Als einziger schwäbischer Landkreis hat der Landkreis Donau-Ries ein positives Pendlersaldo. Das heißt, es pendeln mehr Menschen in den Landkreis als ihn wegen ihres Arbeitsplatzes verlassen. Das heißt aber auch, dass es einen Überschuss an Arbeitsplätzen gibt – der Landkreis war und ist ein attraktiver Standort für die Wirtschaft und somit für auch Arbeitnehmer.
 
Ein Blick in die Zahlen des Bayerischen Landesamtes für Statistik und Datenverarbeitung zeigt, dass zum 30. Juni 2011 im Landkreis 53.043 sozialversicherungspflichtige Arbeitsplätze gezählt wurden.

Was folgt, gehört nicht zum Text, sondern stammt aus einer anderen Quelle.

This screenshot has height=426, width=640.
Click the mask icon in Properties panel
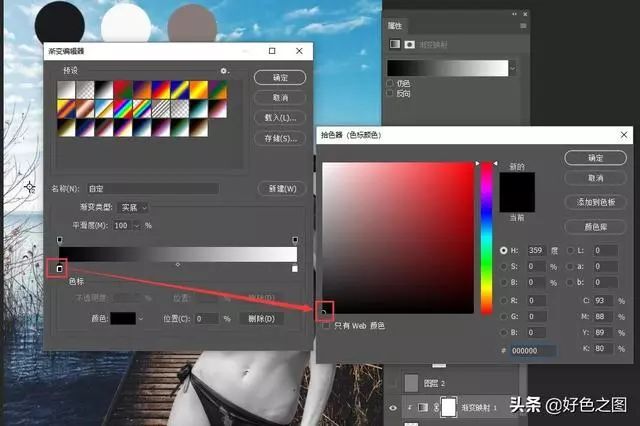(409, 44)
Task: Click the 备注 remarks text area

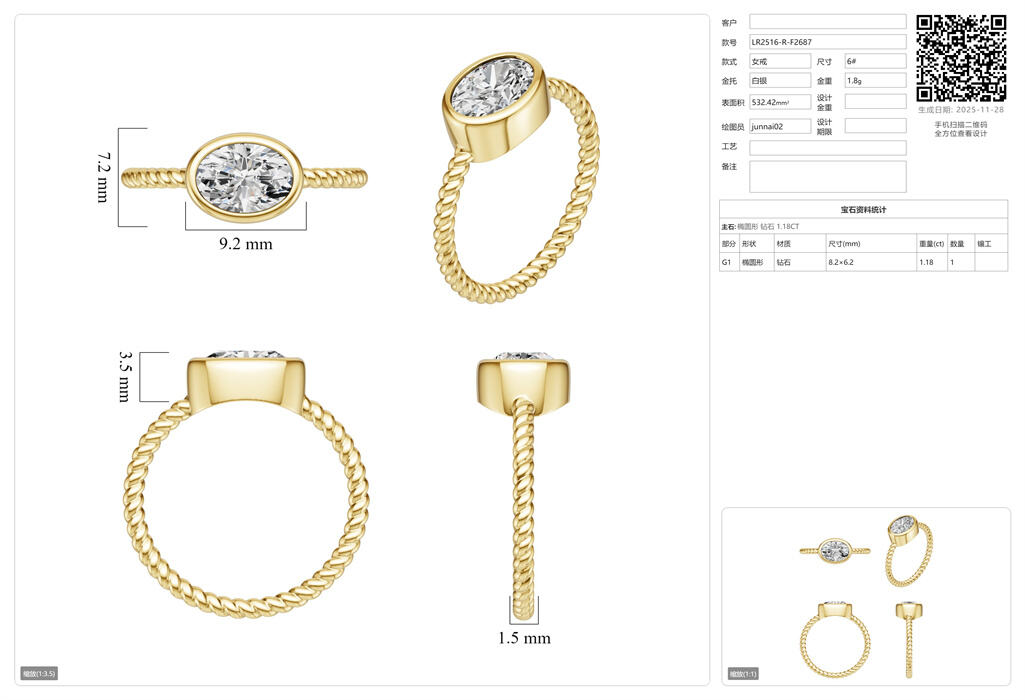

Sie wurden von 38.609 Landkreisbürgern und 14.434 Arbeitnehmern aus anderen Landkreisen oder kreisfreien Städten besetzt. Das entspricht einer Einpendlerquote von 27,2 Prozent. Über 2.500 Männer und Frauen pendelten allein aus dem Landkreis Dillingen, rund 1.600 aus dem Ostalbkreis zu ihren Arbeitsplätzen in der Region.
Doch zugleich hatten nicht alle Landkreisbewohner einen Arbeitsplatz im Landkreis, auch hier gibt es deutliche Pendlerbewegungen. Über 11.000 Arbeitnehmer verlassen täglich den Landkreis, um anderswo zu arbeiten. Das entspricht einer Quote von 22,6 Prozent. Die wichtigsten Ziele hier sind die Stadt  Augsburg (1 786 Arbeitnehmer) und der Ostalbkreis mit 1.454 Arbeitnehmern.  
Betrachtet man die Zahlen der Ein- und Auspendler, so ergibt sich ein Plus von 3.179 Pendlern. Daher spricht man von einem positiven Pendlersaldo. Der ist im Landkreis Donau-Ries in den vergangene Jahren übrigens kontinuierlich gestiegen: Lag er 2005 noch bei 359  Arbeitnehmern, waren es 2008 bereits 1.273 und 2010 schon fast 2.500. Das ist nicht selbstverständlich für einen Landkreis mit überwiegend ländlicher Struktur. Ein Überschuss an Einpendlern ist typisch für kreisfreie Städte, Großstädte und Ballungsräume, in denen sich Unternehmen und Dienstleistungen konzentrieren und die daher viele Arbeitsplätze bieten. 
Auch die Zahl der sozialversicherungspflichtigen Arbeitsplätze im Landkreis ist von 2010 auf 2011 um fast 2.000 gestiegen. Konstant hoch ist auch der Anteil der Arbeitsplätze im produzierenden Gewerbe mit fast 25.000 Beschäftigten. Dies und der solide Branchenmix im Landkreis Donau-Ries sind sicher ein Grund für die seit Jahren sehr niedrige Arbeitslosenzahl in der Region.  Angesichts der positiven wirtschaftlichen Entwicklung werden auch in Zukunft verstärkt Arbeitnehmer von außerhalb für die freien Arbeitsstellen im Landkreis gewonnen werden müssen.
Ziel des Landkreises ist es, dass sich wenigstens ein Teil dieser neuen Arbeitnehmer auch im Landkreis ansiedelt. Damit könnte zum einen dem prognostizierten demografischen Wandel entgegengewirkt werden, zum anderen tragen weniger Pendlerbewegungen auch zu einer Reduzierung der Autos auf den Straßen bei. Um das zu erreichen, wurde unter anderem die landkreisweite Imagekampagne mit Online-Magazin, Plakataktion, Kino- und Radiowerbung gestartet, um die Stärken und Vorzüge des Landkreises bekannt zu machen.